Page:Pérochon - Les Creux de maisons.djvu/148

Le texte de cette page a été corrigé et est conforme au fac-similé.

on était donc revenu à l’ancienne mode : on mangeait au même plat et on buvait l’eau claire au même pot de fer émaillé, sur lequel gambadaient des vaches bleues. Pourtant, ce jour-là. Chauvin ayant tiré une pichetée à la barrique, les filles donnèrent des verres ; car on respecte le vin chez les gens qui n’en boivent pas journellement.

Dans la pièce la plus propre, dans la chambre aux filles, les maîtres mangeaient aussi ; on entendait leurs rires et le bruit des verres ; ils avaient apporté de la viande froide que la Chauvine faisait réchauffer et servait. Les chiens ayant fait le tour des bâtiments étaient venus trouver les gens de la maison ; un épagneul pénétra dans la laiterie et se mit à laper le lait d’une terrine. Henriette s’élança :

— Sous ! sous ! chenaille !

Comme la bête ne s’éloignait pas, elle dut la repousser doucement, sans frapper, de peur d’un aboiement qui aurait déplu aux maîtres.

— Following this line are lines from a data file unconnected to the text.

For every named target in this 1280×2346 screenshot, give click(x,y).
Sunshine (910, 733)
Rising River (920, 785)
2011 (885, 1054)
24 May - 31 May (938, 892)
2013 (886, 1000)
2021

Quand les chasseurs et leurs chiens furent partis, ce fut un soulagement ; les langues se délièrent. Lucien craignait de compromettre son oncle en parlant librement devant les deux valets nouveaux qu’il ne connaissait guère ; mais Florentin fut le premier à se plaindre des Magnon qui avaient fait trois grandis brèches à la même haie dans la matinée.

— Chaque fois qu’ils viennent chez nous, dit-il, c’est la même chose. Il faut passer une demi-journée à réparer le dommage, et quelle récompense avons-nous ? Trois cents francs d’augmentation à chaque bail.